Analysts have warned for years that the US withdrawal would destabilize Afghan forces trained at great cost by the United States and that they still rely heavily on US air power and intelligence gathering, current and former officials said. The withdrawal would also risk damaging the morale of Afghan units that had fought alongside US and coalition forces for two decades and would be forced to face a resurgence of the Taliban alone.
A public threat assessment in April warned that Afghan forces “will fight to keep the Taliban at bay if the coalition withdraws its support.”
An administration official said the intelligence community had informed the White House that a rapid military collapse would be possible after the pullout, as the Taliban seized key provincial capitals. In fact, that happened just days before the fall of Kabul.
And the anticipated danger was limited to Afghanistan itself. Analysts had also warned that new terrorist threats would likely emerge from the country if the Taliban took power. According to a former official, an assessment predicted that a large-scale terrorist attack could be planned in Afghanistan within one to three years after the withdrawal.

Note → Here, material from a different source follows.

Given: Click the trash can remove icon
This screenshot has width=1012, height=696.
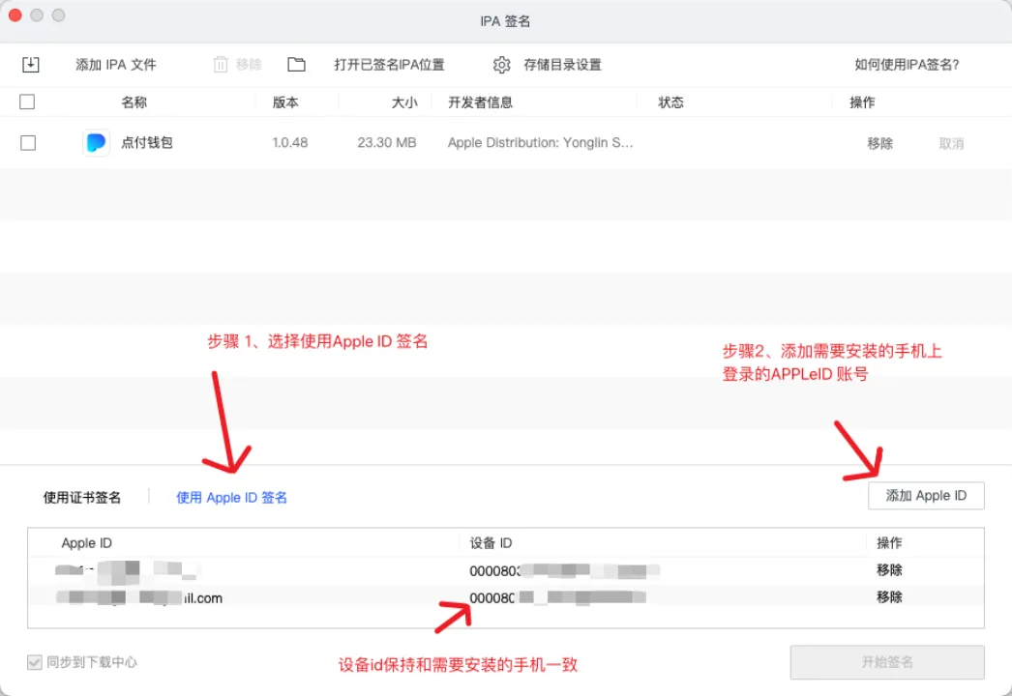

Many have blamed an intelligence failure for not anticipating the speed with which the Afghan government would collapse. Some current and former intelligence officers have backed down.
Marc Polymeropoulos, who served in the CIA for nearly three decades, said the intelligence community had always been clear amid a renewed focus on the wrong 30-day time frame.
“Whether it’s six or 30 days, I don’t see the IC ever making any kind of optimistic predictions or selecting at all,” he said.
But Chris Miller, who was sent to Afghanistan in 2001 and later served as the nation’s top counterterrorism official and acting defense secretary under former President Donald Trump, called the lost speed “an intelligence failure of catastrophic proportions.”
“We have something fundamentally wrong with the way we do our intelligence assessments in our country,” he said. “It is cultural and technological arrogance. This was as predictable as it was going to happen. “
Other elements of the US government were pressuring Americans and others to leave months ago, with increasingly dire warnings, culminating in an urgent plea on August 7 from the State Department to leave, offering funds for Americans to leave Afghanistan. .
Some US officials believe they may have bought into the leaked intelligence assessment that the Afghan government could hold Kabul for a month or more. Officials maintain that those assessments were not publicly released and were only the best estimates. Despite all the focus on intelligence failures, officials say the State Department warnings should have pushed most Americans out of Afghanistan weeks ago.
Now the United States is working with the Taliban to ensure safe passage for the Americans and Afghans who aided in the 20-year war effort and are frantically trying to get to Kabul International Airport. As the Taliban take hold, the State Department has said it cannot guarantee them safe passage to the airport.
Associated Press journalist Eric Tucker contributed to this report.